The Git has commented previously on Australia’s NBN. When he received a friendly letter from NBN Co on February 21, he was very mindful of people wishing to be connected to the NBN being told that they would have to wait even though they are in regions “serviced” by the company. Up to 12 months in some instances. Apparently, even when an area is declared as having NBN, there are insufficient connections available to provide for everyone, even though some of these hopefuls are told that they will be disconnected from the copper network in a few months.
So, The Git (never one to be hesitant) began investigating the list of potential ISPs who supposedly provide Internet access to the NBN in his locale. Interestingly, all but two of these providers told The Git that he did not have NBN access, so they were out of the running. That left IINet and EscapeNet (who?) as the only potential candidates. A long and friendly chat with a knowledgeable person at IINet had them out of the running. The offer was 25 GB/month for $AU40 at 12 Mb/s, somewhat slower than the Gitling’s ADSL2, but it’s all The Git can afford. This included unlimited Internet gaming and ABC iView, but The Git’s use of these services is fairly minimal.
EscapeNet on the other hand were offering 50GB/month, same speed, same price, a far more realistic offer. So, The Git signed up. On 25 February, the order was confirmed (that is we did have access to fixed wireless broadband as NBN Co claimed). Three days later an email from EscapeNet confirmed that installation would proceed on 6 March between 8 am and noon. Oddly, the email contained both The Git’s username and password in plain text! NBN Co telephoned the day before to confirm that The Git would be home at the agreed time.
Somewhat after 8 am the NBN sub-contractor turned up and installed the NBN-supplied equipment and it was all done and dusted by mid-day. Here’s the evidence:
That box to the right is the Network Termination Unit (NTU). It has four ethernet ports though routing between those ports is not a function of the $AU600 unit. The ports are for people who need access to four different ISPs. God only knows who they are. In Japan they supply one ethernet port ($AU15) and if you need more, you purchase a unit to do the required routing. You will notice that while there’s some Cat 5 cable running to the aerial connection wallsocket, there’s no cable running to the ISP-supplied WiFi router. That’s because it’s not there. Out of shot are the powerponts and ethernet port that runs back to the 9 outlet wallbox in the office.
Here’s the aerial connection on the other side of the wall:
The aerial lead-in needs to be tucked behind the corner flashing of The House of Steel. This entails The Git climbing a very tall ladder to remove the pop rivets, tucking the cable in and re-riveting the flashing. The wall is some 5 metres tall at this point and The Git has none-too-fond memories of the ladder slipping when building the house more than a decade ago. Fortunately, his friend who helped in that project will come by tomorrow to assist (aka as calling the ambulance should The Git fall). Shannon, the sub-contractor to the sub-contractor to the NBN Co said tucking the wire away was not part of what NBN Co provide. Nor was he equipped to do the job. His ladder was nowhere near long enough.

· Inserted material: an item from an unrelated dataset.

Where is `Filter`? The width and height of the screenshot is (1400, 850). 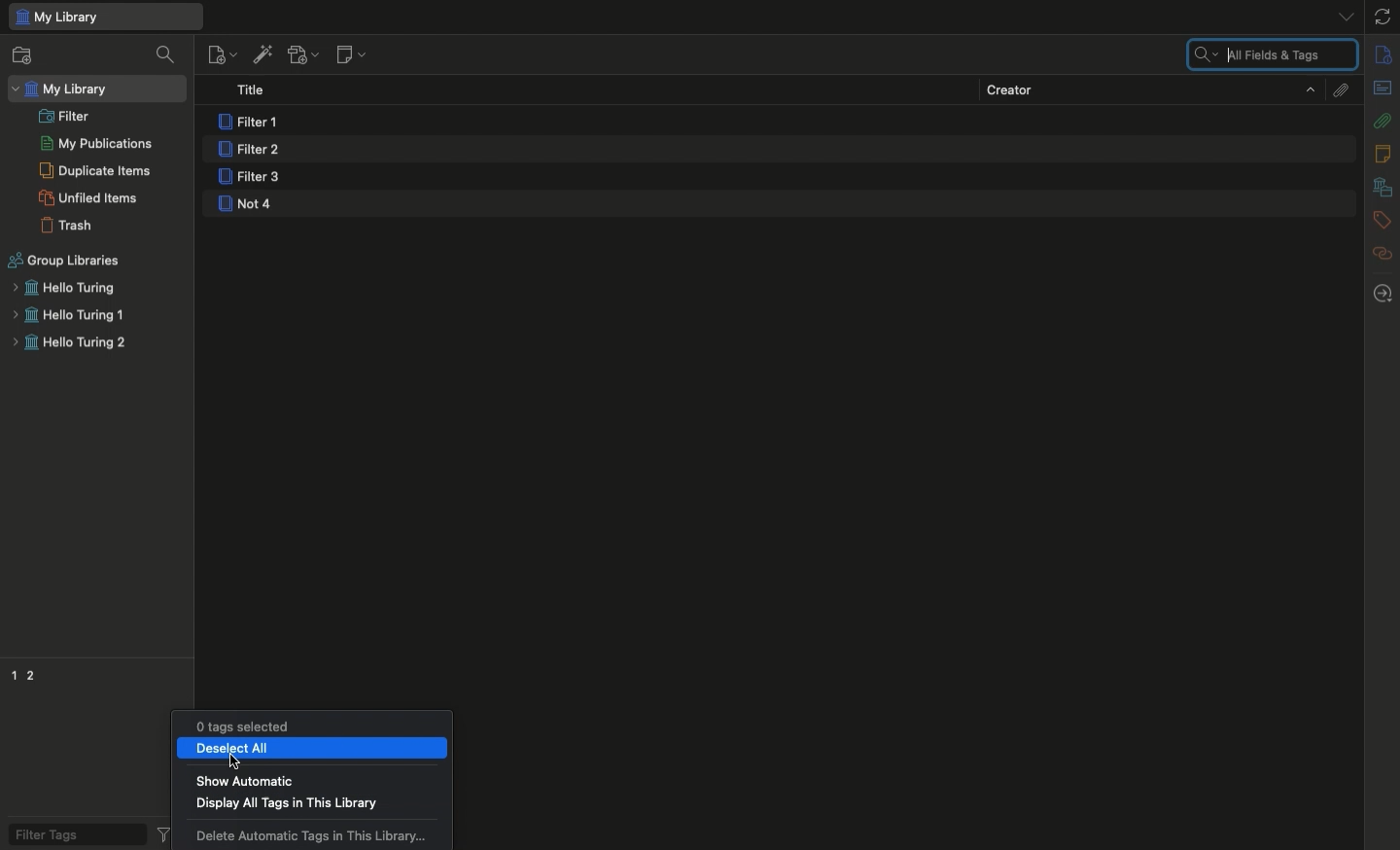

Here’s the aerial on the roof:
The Internet NBN router (a Netcomm NF5) wasn’t at the Post Office, so The Git telephoned EscapeNet who told him that “because NBN Co are too unreliable” they don’t send out the “modem” (a funny thing to call a router — it’s a bit like calling an MP3 player a “gramophone”) until the NBN installation has been confirmed. This didn’t rate a mention in the email confirming the installation date. EscapeNet said the “modem” would be at the Post Office today. It wasn’t. And I’m willing to bet a considerable sum of money it will take the usual 2–3 business days (usually 3) that “overnight” parcels take. If I’m lucky, it will arrive Tuesday, the day before The Git goes away on holiday to New Zealand to spend time with his daughter and grandchildren. Ordinary parcels take 3–4 days, usually 3, so mostly we don’t bother with “overnight” parcel rates.

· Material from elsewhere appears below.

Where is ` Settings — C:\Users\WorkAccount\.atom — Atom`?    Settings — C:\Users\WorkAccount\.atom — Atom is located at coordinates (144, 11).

In the meantime, The Git is contemplating reinstating his previous ISP since their ADSL service expires while The Git is away. Mrs Git does an awful lot of emailing and likely wouldn’t take kindly to losing service for several days. This will cost $AU50, not a huge sum in the scheme of things, but an annoyance nevertheless. And strictly speaking, totally unnecessary if EscapeNet actually knew what “unreliable” means. Turning up on the agreed date at the agreed time is reliable, not unreliable. Failing to provide the necessary equipment to utilise that unnecessarily expensive box with blinking lights is unreliable.